Residents’ work in trauma and intensive care is centered on patients with complex and high-risk conditions and involves close collaboration and coordination within a multidisciplinary team. For two specific skills – trauma leadership and ICU shift-handovers –Nico Leenstra and his team identified the concrete behaviors by which they can be taught, observed and evaluated, and which factors affect their use in practice.

Trauma leadership
Through an interview study with trauma team members and leaders, Leenstra identified the key leadership behaviors of the trauma leader (i.e., information coordination, action coordination, decision making, communication management, and team development), and established the extensive Taxonomy of Trauma Leadership Skills (TTLS). It benefits the design of leadership training. Complementary, a second version (TTLS-SHORT) was developed and evaluated, specifically for its ability to benefit observations, note-taking and reflections on leadership performances.

ICU shift-handovers
Regarding shift-handovers, Leenstra explored two dimensions.
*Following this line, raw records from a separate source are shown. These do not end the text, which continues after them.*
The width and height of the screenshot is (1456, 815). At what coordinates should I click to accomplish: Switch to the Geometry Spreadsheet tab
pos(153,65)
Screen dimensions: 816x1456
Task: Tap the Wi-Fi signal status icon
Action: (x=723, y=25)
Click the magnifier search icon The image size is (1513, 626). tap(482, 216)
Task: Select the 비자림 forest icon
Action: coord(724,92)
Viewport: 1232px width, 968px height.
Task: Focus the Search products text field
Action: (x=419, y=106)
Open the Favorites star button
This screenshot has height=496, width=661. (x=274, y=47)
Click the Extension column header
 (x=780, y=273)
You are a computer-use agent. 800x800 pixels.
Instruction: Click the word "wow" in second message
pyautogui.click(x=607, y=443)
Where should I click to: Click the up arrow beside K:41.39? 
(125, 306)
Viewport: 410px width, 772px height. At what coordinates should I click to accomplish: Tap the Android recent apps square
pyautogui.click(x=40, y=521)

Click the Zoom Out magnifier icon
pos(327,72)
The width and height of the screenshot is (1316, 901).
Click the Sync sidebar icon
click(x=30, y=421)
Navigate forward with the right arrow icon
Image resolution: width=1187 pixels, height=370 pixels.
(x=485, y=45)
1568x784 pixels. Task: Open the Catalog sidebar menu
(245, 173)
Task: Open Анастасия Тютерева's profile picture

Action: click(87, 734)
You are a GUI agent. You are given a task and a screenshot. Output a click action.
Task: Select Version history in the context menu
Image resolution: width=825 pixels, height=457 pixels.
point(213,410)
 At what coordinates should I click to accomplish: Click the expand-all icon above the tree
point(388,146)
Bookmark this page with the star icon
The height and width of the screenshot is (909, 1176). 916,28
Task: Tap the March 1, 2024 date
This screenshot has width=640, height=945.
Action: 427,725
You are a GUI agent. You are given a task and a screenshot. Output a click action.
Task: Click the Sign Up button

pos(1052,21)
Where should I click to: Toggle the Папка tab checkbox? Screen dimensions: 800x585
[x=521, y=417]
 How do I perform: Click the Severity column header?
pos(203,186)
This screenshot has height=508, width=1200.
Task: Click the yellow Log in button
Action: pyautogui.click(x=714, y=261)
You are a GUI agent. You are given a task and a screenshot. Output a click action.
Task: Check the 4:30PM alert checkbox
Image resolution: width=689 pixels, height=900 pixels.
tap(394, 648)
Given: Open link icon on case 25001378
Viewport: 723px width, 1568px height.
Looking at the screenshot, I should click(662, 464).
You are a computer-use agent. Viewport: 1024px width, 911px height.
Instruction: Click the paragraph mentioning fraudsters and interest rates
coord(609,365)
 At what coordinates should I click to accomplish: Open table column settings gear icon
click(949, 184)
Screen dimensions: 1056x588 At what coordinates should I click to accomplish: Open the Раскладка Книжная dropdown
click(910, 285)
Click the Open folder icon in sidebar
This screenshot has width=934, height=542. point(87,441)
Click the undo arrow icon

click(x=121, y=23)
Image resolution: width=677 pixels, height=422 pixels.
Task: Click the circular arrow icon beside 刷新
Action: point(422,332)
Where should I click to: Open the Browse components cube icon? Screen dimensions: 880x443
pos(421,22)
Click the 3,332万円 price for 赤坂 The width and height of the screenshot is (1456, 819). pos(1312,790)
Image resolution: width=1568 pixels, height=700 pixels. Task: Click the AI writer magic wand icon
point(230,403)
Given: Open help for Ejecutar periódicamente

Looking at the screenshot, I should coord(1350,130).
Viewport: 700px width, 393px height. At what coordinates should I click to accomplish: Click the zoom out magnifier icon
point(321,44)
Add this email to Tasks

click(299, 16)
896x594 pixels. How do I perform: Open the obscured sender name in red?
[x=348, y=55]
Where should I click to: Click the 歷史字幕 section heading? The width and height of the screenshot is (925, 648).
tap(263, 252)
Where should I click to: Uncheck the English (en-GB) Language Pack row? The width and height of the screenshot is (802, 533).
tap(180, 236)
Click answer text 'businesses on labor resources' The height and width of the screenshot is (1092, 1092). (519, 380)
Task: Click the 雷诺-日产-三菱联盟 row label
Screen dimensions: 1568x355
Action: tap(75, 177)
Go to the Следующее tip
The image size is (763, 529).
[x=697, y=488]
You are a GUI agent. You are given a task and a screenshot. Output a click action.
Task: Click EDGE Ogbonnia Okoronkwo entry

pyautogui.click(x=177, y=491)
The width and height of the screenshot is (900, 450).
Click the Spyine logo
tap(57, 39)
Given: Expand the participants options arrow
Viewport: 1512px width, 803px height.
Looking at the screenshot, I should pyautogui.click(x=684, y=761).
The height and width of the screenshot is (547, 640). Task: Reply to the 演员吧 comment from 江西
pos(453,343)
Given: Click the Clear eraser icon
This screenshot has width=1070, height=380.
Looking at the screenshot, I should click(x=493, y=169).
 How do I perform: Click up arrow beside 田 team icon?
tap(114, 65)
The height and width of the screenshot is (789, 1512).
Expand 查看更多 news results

First, he identified physicians’ perceptions regarding the various functions of shift-handovers and how handover conditions may alter the handover process. His findings add to the growing case for handovers in complex settings being educated as more than information transfers, but also revealed dilemmas for engaging in functions such as joint decision making or reflection.
Second, Leenstra analyzed the various strategies for structuring handover communication by residents, and evaluated how differing structures affected the reception of handover information.  Foremost, he found that stating the working diagnosis early in the handover (as opposed to more towards the end) was associated with more critical reflections and information seeking by the receiver.